### DATA PROVIDED
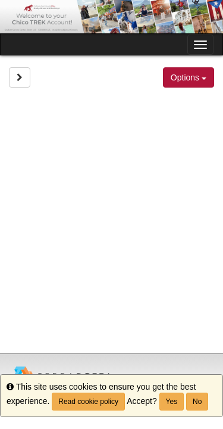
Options (188, 77)
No (197, 401)
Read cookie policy (88, 401)
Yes (172, 401)
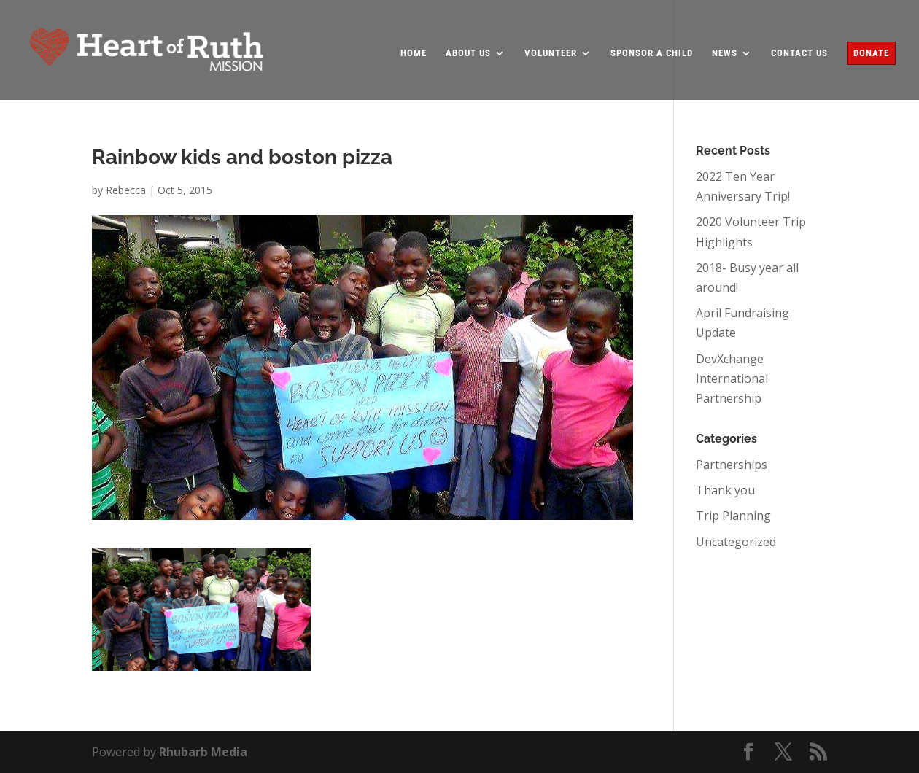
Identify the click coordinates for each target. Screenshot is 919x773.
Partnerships (731, 465)
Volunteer (550, 53)
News (724, 53)
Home (413, 53)
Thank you (725, 490)
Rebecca (126, 190)
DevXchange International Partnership (732, 378)
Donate (871, 52)
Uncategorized (736, 542)
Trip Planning (733, 516)
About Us (468, 53)
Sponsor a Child (651, 53)
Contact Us (799, 53)
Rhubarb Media (203, 752)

### WHAT YOU WILL DO
Can you turn the rows above into a JSON list of strings, with one string per line, no blank lines, and the pictures left out?

### ANSWER IN FULL
[
  "Options (188, 77)",
  "No (197, 401)",
  "Read cookie policy (88, 401)",
  "Yes (172, 401)",
  "Identify the click coordinates for each target. Screenshot is 919x773.",
  "Partnerships (731, 465)",
  "Volunteer (550, 53)",
  "News (724, 53)",
  "Home (413, 53)",
  "Thank you (725, 490)",
  "Rebecca (126, 190)",
  "DevXchange International Partnership (732, 378)",
  "Donate (871, 52)",
  "Uncategorized (736, 542)",
  "Trip Planning (733, 516)",
  "About Us (468, 53)",
  "Sponsor a Child (651, 53)",
  "Contact Us (799, 53)",
  "Rhubarb Media (203, 752)"
]